Text excerpt

AMENDING CABLE ACT TO PERMIT THE WIFE OF A NATIVE-BORN AMERICAN CITIZEN AND WORLD WAR VETERAN TO JOIN HER HUSBAND IN THE UNITED STATES

MAY 28, 1930.-Referred to the House Calendar and ordered to be printed

Mr. LEAVITT, from the Committee on Immigration and Naturalization, submitted the following

REPORT

[To accompany S. 3691]

The Committee on Immigration and Naturalization, to whom was referred the bill (S. 3691) to amend an act entitled "An act relative to naturalization and citizenship of married women," approved September 22, 1922, having considered the same, report thereon with a recommendation that it do pass without amendment.

While this measure is an amendment of the Cable Act relative to the naturalization and citizenship of married women, it is in itself restrictive in character in that it prescribes such limitations to its application that extremely few cases could possibly be brought under its provisions.

In the first place, the act will not apply to any cases arising from a marriage consummated after the enactment of this law.

In the second place, it will not apply unless the husband is a nativeborn American citizen who is also an honorably discharged soldier, sailor, or marine of the United States during the World War.

In the third place, after the wife has been admitted to the United States she shall be subject to all the provisions of the Cable Act.

In the fourth place, the wife must be of excellent moral character and must not come within the salient excluding provisions of the immigration laws. She is only relieved from exclusion on account of trivial offenses which may have been committed during legal infancy more than five years before the passage of this act.

Your committee does not believe that a juvenile mistake followed by years of rectitude and a demonstration of excellent character, should be a perpetual bar against the alien wife of a native-born citizen who has served his country honorably in time of war.

It therefore recommends the enactment of this bill without amend

ment.

This measure passed the Senate on April 17, 1930. The Senate committee made an extensive and very complete report. This report is numbered 442, and describes the need of this legislation more in detail. From that report the following paragraph is quoted:

Before the Cable Act-September 22, 1922-the wife of an American citizen became by marriage a citizen, and was therefore admissible, ipso facto, as a citizen. The Cable Act, in providing independent citizenship for women, left, thereafter, the wife of an American citizen, an "alien," and as such, she was not admissible in the immigration sense, except as an "alien." Under existing law, the wife is therefore not permitted to enter except as an "alien." This cruel hardship brought about by this unforeseen technicality will be somewhat relieved by this bill.

There follows herewith the Cable Act, printed in roman type, and the proposed amendment by adding a section 8, which is shown in italics, thus giving the law as it will read when amended in accordance with the provision of this act. Particular attention is called to section 2 in the Cable Act, since it is this section which is affected by the new section 8 as herein proposed. No other section of the Cable Act is in any way affected, and section 2 remains intact except for a single minor modification.

[PUBLIC NO. 346-67TH CONGRESS]

[H. R. 12022]

AN ACT Relative to the naturalization and citizenship of married women

Be it enacted by the Senate and House of Representatives of the United States of America in Congress assembled, That the right of any woman to become a naturalized citizen of the United States shall not be denied or abridged because of her sex or because she is a married woman.

Source excerpt
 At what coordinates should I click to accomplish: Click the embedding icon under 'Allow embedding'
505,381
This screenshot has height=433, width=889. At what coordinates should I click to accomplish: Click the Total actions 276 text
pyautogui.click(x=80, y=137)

Instructions
[1] Rewrite the part of the report on amending the Cable Act starting with "AN ACT Relative to the" and going on through "a married woman.", changing "abridged" to "curtailed".
[2] Carry the report on amending the Cable Act forward from its last sentence.

Answers to each task
[1]
AN ACT Relative to the naturalization and citizenship of married women

Be it enacted by the Senate and House of Representatives of the United States of America in Congress assembled, That the right of any woman to become a naturalized citizen of the United States shall not be denied or curtailed because of her sex or because she is a married woman.

[2]
SEC. 2. That any woman who marries a citizen of the United States after the passage of this act, or any woman whose husband is naturalized after the passage of this act, shall not become a citizen of the United States by reason of such marriage or naturalization; but, if eligible to citizenship, she may be naturalized upon full and complete compliance with all requirements of the naturalization laws, with the following exceptions:

(a) No declaration of intention shall be required.

(b) In lieu of the five-year period of residence within the United States and the one-year period of residence within the State or Territory where the naturalization court is held, she shall have resided continuously in the United States, Hawaii, Alaska, or Porto Rico for at least one year immediately preceding the filing of the petition.

SEC. 3. That a woman citizen of the United States shall not cease to be a citizen of the United States by reason of her marriage after the passage of this act, unless she makes a formal renunciation of her citizenship before a court having jurisdiction over naturalization of aliens: Provided, That any woman citizen who marries an alien ineligible to citizenship shall cease to be a citizen of the United States. If at the termination of the marital status she is a citizen of the United States she shall retain her citizenship regardless of her residence. If during the continuance of the marital status she resides continuously for two years in a foreign State of which her husband is a citizen or subject, or for five years continuously outside the United States, she shall thereafter be subject to the same presumption as is a naturalized citizen of the United States under the second paragraph of section 2 of the act entitled "An act in reference to the expatriation of citizens and their protection abroad," approved March 2, 1907. Nothing herein shall be construed to repeal or amend the provisions of Revised Statutes 1999 or of section 2 of the expatriation act of 1907 with reference to expatriation SEC. 4. That a woman who, before the passage of this act, has lost her United States citizenship by reason of her marriage to an alien eligible for citizenship, may be naturalized as provided by section 2 of this act: Provided, That no certificate of arrival shall be required to be filed with her petition if during the continuance of the marital status she shall have resided within the United States After her naturalization she shall have the same citizenship status as if her marriage had taken place after the passage of this act.

SEC. 5. That no woman whose husband is not eligible to citizenship shall be naturalized during the continuance of the marital status.

SEC. 6. That section 1994 of the Revised Statutes and section 4 of the expatriation act of 1907 are repealed. Such repeal shall not terminate citizenship acquired or retained under either of such sections nor restore citizenship lost under section 4 of the expatriation act of 1907.

SEC. 7. That section 3 of the expatriation act of 1907 is repealed.

Such repeal shall not restore citizenship lost under such section nor terminate citizenship resumed under such section. A woman who has resumed under such section citizenship lost by marriage shall, upon the passage of this act, have for all purposes the same citizenship status as immediately preceding her marriage.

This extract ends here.